Although NFTs can be used to store any data, they usually contain records of economic transactions, rendering them to often be erroneously compared to cryptocurrency. Cryptocurrency or ‘crypto’ can be described as a digital payment system , that does not rely on external authority (such as banks) to verify transactions, making it decentralized money. Such currency, like NFTs, is secured by encryption, making it nearly impossible to counterfeit or double spend because of the inherent quality of blockchain technology, which provides proof of origin. However, while both NFTs and crypto use blockchain technology, NFTs are fundamentally different from crypto as they are “non-fungible”, which means they cannot be exchanged. Crypto on the other hand, like Bitcoin , or Ether are fungible, which means they are mutually interchangeable; or to put it simply, one Bitcoin can be substituted with another Bitcoin. Another likely contributor to this erroneous comparison may be that most NFTs are part of the Ethereum blockchain, which also hosts Ether, the cryptocurrency, and are most often traded using Ether as the medium of exchange. However, while the relationship between cryptocurrency and NFTs is undeniable, unlike cryptocurrency, each NFT serves as a certificate of authenticity.
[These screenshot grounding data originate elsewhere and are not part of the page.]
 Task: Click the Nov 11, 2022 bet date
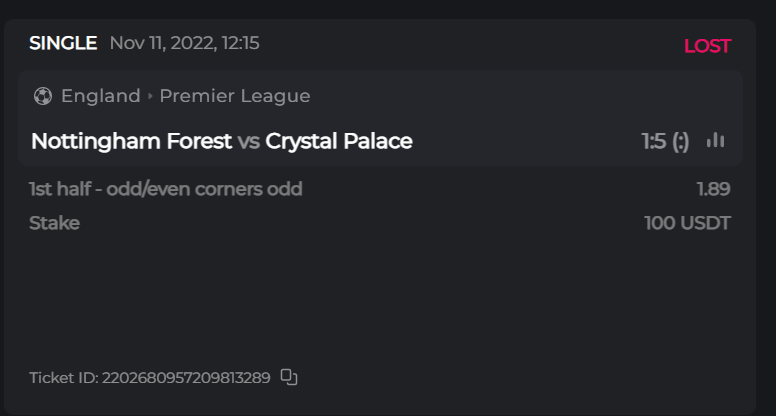tap(184, 43)

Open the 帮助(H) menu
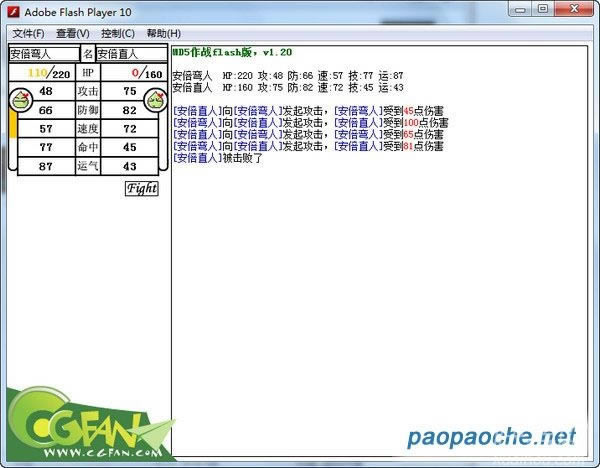click(x=164, y=33)
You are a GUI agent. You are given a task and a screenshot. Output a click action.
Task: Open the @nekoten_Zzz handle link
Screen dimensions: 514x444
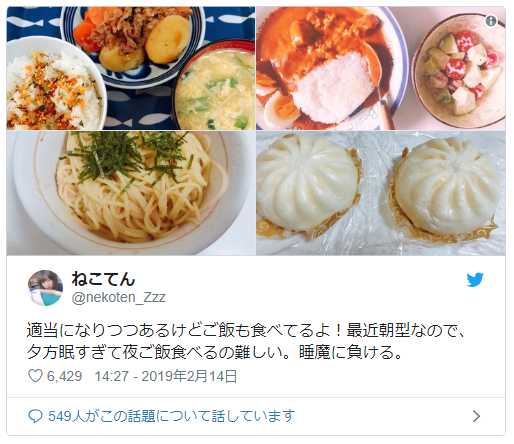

Unsurprisingly, this ability of NFTs is increasingly rendering them useful as instruments of transfer of digital assets. NFTs exist on a blockchain, which serve as digital ledgers, recording details of ownership and transactions. This serves as a public record and is akin to registration of contracts with appropriate authorities to evidence proof of ownership and to provide a public record of the same. However, as the blockchain technology allows each bit of data to retain its distinct cryptographic code, it eliminates the need for certification of such data by an external authority to prove legitimacy. This attribute has resulted in the world of digital art becoming one of the largest markets for NFTs.

Art as NFTs

Digital artists are increasingly minting their work into NFTs because it provides undeniable proof that the artwork was created by a particular artist, without the need for active demonstration of authenticity. Further, NFTs are programmable into ‘smart contracts’ which allow for automation of a variety of manual transactions, such as payment of royalty to the artist on a second sale of the artwork. Such smart contracts also allow complete anonymity of both the buyer and the seller, which is a significant attraction of crypto among netizens. Further, the absence of middlemen allows artists to be the direct beneficiaries of the consideration for such work; which their patrons are more than willing to provide. As an example, the sale of Beeple’s “Everydays: The First 5000 Days” has set the record for one of the highest priced artwork sold of a living artist.

However, the popularity of NFTs is not limited to merely to digital artists and their patrons. Sotherby’s and Christies, two of the most famous auction houses in the world, which have dealt in and been the mediators for sale of some of the most exquisite pieces of traditional and contemporary art, are participating in this gold rush . From rudimentary clipart collectibles and single red pixels to digital homes , NFTs are being sold for millions of dollars, and the wave does not end here. Traditional artworks are now being converted into works that can be sold as NFTs, and among the first to be auctioned in this way is the work of graffiti artist, Banksy.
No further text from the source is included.